- **GIVEN INSTRUCTION**: Reproduce the records word for word, from the start up to and including the line with "point(398,145)".

______________________________

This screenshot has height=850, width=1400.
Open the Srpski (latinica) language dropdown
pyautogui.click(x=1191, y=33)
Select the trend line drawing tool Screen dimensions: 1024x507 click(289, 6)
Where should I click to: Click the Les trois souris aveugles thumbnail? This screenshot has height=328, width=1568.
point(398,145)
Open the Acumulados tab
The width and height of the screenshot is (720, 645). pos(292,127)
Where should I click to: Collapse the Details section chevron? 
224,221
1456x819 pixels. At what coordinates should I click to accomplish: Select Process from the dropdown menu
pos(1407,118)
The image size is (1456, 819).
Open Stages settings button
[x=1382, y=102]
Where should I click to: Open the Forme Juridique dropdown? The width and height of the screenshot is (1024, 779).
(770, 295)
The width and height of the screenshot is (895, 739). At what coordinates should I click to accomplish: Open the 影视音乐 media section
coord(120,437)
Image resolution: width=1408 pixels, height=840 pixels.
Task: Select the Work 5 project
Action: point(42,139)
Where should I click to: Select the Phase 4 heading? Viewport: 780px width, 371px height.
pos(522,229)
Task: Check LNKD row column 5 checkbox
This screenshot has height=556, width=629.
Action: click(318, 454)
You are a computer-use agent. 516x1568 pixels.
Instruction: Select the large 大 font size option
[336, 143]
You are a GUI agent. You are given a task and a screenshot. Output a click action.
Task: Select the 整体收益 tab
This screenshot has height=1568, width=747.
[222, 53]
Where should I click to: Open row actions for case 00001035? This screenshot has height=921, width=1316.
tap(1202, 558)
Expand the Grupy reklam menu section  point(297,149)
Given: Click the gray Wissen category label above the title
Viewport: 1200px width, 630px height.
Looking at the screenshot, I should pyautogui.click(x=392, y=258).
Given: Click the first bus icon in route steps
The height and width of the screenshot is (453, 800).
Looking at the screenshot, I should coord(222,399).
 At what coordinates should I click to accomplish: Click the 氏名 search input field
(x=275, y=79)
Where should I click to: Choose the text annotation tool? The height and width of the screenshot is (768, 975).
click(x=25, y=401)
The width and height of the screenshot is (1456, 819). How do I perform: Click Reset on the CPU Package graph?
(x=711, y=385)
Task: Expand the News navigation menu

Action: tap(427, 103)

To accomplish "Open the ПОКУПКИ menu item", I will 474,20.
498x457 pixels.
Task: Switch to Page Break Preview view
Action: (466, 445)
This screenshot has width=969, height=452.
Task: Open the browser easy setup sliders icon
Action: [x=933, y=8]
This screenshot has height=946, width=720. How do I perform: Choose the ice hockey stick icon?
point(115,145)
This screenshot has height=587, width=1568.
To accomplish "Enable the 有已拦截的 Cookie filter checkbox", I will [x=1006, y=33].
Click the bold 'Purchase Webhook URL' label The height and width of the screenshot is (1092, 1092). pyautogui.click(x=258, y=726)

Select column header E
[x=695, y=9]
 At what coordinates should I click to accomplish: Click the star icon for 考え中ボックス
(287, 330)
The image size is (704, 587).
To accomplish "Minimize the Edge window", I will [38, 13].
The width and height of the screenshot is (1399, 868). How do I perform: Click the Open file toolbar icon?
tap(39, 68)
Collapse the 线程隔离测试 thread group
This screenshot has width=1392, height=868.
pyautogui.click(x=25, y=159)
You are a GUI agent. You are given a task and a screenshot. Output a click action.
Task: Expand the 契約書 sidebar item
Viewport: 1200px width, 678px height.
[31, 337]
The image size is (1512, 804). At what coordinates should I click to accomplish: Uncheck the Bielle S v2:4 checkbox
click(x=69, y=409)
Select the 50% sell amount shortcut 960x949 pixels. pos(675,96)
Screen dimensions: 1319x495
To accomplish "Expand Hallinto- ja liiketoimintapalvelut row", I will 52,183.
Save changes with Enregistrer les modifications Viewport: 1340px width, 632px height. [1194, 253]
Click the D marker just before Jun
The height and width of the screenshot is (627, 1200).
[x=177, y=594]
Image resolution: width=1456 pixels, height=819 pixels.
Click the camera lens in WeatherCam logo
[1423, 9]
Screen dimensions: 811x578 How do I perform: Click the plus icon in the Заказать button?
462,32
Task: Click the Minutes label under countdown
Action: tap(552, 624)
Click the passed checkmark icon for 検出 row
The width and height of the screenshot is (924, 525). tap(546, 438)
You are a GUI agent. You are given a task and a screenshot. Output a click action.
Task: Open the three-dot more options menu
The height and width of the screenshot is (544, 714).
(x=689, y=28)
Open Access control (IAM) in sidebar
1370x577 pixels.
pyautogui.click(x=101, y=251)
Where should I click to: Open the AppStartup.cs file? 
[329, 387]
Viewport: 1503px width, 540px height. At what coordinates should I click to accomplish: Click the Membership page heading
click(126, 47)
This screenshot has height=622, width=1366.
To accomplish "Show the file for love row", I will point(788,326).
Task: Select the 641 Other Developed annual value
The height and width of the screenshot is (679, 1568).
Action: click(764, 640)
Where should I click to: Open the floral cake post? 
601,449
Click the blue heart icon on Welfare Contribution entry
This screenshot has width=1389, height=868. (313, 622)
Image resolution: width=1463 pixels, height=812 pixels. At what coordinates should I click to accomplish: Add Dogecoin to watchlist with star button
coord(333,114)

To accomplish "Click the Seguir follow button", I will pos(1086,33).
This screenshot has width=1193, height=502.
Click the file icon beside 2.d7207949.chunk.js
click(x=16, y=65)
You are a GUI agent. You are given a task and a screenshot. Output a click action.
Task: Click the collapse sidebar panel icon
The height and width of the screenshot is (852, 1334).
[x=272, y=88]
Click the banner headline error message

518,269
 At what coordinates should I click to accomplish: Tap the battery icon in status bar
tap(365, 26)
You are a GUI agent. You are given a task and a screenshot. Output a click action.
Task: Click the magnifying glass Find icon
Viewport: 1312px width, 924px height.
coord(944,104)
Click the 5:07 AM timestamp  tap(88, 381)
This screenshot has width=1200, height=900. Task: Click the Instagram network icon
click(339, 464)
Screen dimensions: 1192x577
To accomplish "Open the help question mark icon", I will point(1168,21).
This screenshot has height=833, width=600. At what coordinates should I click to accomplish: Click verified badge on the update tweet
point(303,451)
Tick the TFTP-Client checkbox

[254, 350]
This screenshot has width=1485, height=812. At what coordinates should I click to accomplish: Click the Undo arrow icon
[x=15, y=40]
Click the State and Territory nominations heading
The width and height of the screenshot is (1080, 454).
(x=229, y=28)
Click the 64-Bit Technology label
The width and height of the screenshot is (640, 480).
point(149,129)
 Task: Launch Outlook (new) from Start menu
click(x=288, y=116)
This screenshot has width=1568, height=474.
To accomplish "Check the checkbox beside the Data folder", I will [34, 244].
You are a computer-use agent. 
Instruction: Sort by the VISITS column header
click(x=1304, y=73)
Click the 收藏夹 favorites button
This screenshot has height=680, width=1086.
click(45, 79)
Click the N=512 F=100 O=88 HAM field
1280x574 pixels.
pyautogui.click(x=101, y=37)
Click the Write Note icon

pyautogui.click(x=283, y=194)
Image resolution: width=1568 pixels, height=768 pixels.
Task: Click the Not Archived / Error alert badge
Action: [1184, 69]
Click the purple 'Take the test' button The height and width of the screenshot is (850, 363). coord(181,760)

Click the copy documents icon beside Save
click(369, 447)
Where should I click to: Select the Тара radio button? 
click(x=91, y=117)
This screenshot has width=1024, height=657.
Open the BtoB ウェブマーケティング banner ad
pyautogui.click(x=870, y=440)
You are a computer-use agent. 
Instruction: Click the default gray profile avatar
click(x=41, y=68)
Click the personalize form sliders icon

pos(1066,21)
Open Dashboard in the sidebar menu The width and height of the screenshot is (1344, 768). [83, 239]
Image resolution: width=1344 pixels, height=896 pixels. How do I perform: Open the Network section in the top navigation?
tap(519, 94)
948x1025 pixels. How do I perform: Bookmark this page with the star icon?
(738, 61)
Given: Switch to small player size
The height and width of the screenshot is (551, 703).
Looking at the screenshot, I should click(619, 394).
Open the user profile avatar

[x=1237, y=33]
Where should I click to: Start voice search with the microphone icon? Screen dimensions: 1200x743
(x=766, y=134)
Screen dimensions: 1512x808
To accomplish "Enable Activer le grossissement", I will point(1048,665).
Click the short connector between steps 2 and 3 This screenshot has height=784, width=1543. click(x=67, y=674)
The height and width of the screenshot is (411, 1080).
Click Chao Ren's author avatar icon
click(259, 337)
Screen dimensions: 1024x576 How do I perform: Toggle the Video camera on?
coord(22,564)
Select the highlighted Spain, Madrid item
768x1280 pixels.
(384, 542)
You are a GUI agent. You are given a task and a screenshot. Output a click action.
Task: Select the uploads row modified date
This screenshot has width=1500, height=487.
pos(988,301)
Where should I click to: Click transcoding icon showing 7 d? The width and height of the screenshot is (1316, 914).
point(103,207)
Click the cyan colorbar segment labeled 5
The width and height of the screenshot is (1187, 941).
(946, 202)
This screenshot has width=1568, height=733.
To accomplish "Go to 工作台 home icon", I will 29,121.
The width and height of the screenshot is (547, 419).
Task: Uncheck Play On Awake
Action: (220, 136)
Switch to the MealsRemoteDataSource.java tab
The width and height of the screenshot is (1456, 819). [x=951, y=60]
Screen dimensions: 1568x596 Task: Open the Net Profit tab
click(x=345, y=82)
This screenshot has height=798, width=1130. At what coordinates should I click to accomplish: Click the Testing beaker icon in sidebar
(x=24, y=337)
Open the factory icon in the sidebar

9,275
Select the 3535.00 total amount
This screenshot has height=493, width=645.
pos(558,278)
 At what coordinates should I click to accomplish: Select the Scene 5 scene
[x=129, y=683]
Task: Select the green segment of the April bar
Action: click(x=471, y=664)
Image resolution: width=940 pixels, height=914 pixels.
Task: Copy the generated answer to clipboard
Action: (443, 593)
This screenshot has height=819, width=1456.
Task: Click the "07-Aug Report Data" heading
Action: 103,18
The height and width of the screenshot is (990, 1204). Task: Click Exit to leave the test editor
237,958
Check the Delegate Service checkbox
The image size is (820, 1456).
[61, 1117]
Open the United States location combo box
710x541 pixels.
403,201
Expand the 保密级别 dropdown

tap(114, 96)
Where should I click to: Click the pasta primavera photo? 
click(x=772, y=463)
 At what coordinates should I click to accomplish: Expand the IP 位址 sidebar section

______________________________

- **SOLUTION BELOW**:
This screenshot has height=850, width=1400.
Open the Srpski (latinica) language dropdown
pyautogui.click(x=1191, y=33)
Select the trend line drawing tool Screen dimensions: 1024x507 click(289, 6)
Where should I click to: Click the Les trois souris aveugles thumbnail? This screenshot has height=328, width=1568.
point(398,145)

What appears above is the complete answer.